5 Reasons to Make Your Ex a Dating Profile (With an Example!)

Creating an Online Dating Profile For Your Ex Is An Idea Whose Time Has Come and Here's Why!

1. You're divorced and have moved on in an appropriate manner, (you were always the healthier one!) but your ex is still "mopey" (in that same way that tempted you to give them a haircut in their sleep when you were married to them. Snip! There, now they'll REALLY have something to mope about!) or they simply haven't developed that "confident attitude" yet. However, the two of you have stayed civil and you'd like to help this person (whom you supposedly cared enough about to take vows with) get "out there" with a friendly little (okay, big) shove.

2. It's been quite some time after your split and somehow you got signed up to pay spousal support for (a) the rest of the duration of your ex's natural life OR (b) until he/she remarries. How to shorten this outcome? (Hint: I'm talking about option b - - that's the moral/ethical one!) Writing a dating profile on their behalf can abbreviate this time span significantly!

3. Nobody knows your ex like you do, right? Therefore, writing a personal ad for them will actually lessen the future divorce rate for subsequent marriages in our society. Your personal ad will reflect accurate reality and allow the new potential suitor (or suit-ess in the case of an ex-husband) to do their due diligence completely online! But you must be fair and honest in your description and respond to all follow-up questions courteously and without intent to sabotage.

4. You have kids and you would very much like to steer your ex toward a quality individual so that you can sleep at night knowing he/she won't bring Charlie Manson or Paris Hilton to your children's back-to-school night.

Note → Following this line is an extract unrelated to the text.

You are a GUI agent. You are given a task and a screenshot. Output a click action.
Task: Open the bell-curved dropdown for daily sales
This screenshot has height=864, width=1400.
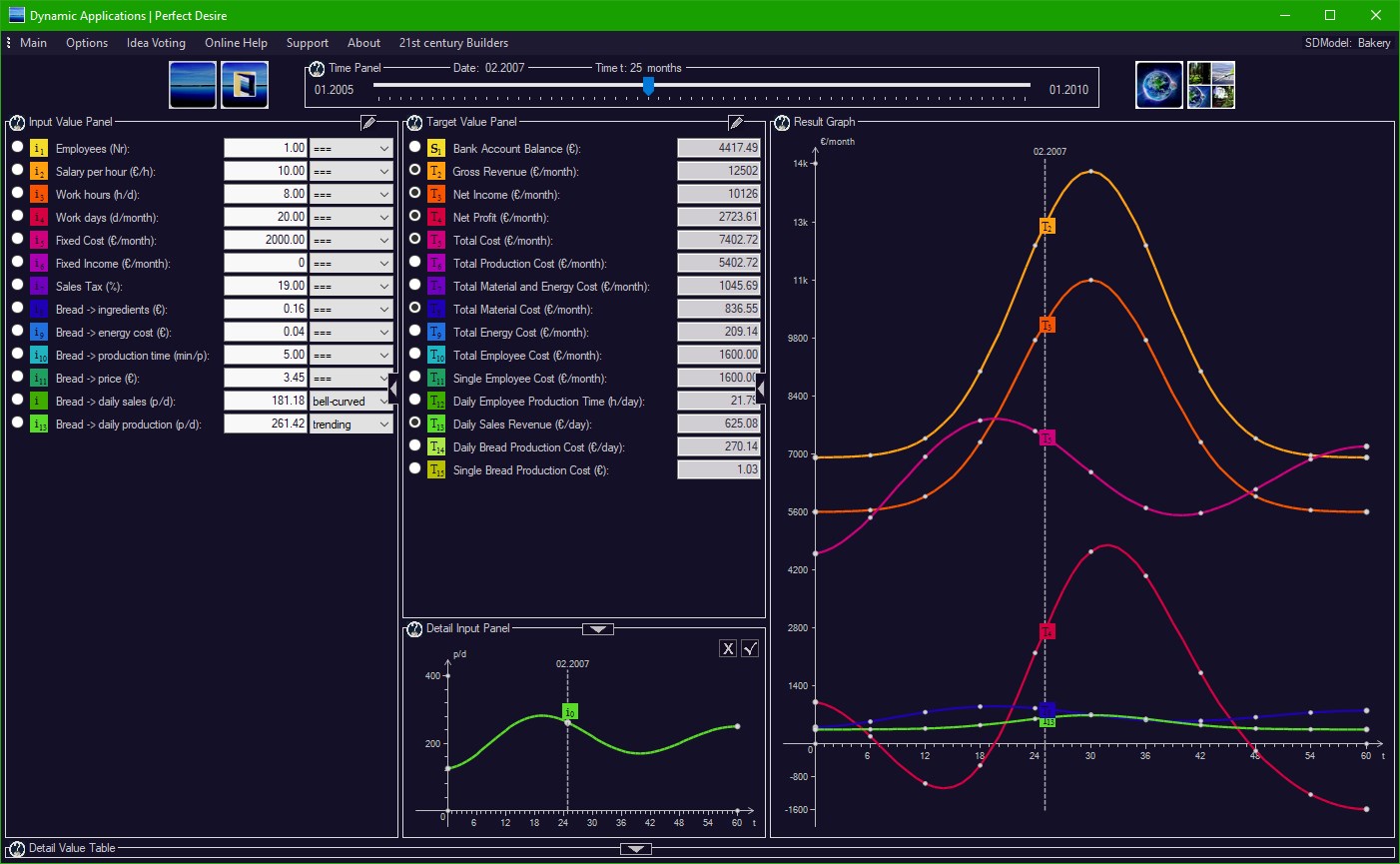351,401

In other words ... yes! You ARE a control freak.

5. Your ex is still very much obsessed with the past and drives you crazy trying to go back in time to rewrite history with statements that begin with, "If only we would have ____________, we would still be married today." They may fill in the blank with any of the following:

If only we would have . . .

  • Dated longer before tying the knot
  • Had better communication
  • Had more sex
  • Had less sex
  • Put a lock on the refrigerator
  • Had double sinks
  • Had 'His & Her' bank accounts
  • Had a slight inkling that cheating would be destructive
  • Gagged your mother
  • Worn coordinating Halloween costumes like Romeo & Juliet or John & Lorena Bobbitt
You get the idea. They dwell forever and have an unrealistic idea about reconciling. They need a real life distraction with a new relationship! Right? Right.

Here is the profile I wrote for my ex-husband and examples of follow-up correspondence.

Dog-Eared & Threadbare But Still Looks Okay, Even Thru Lots of Marital Stress!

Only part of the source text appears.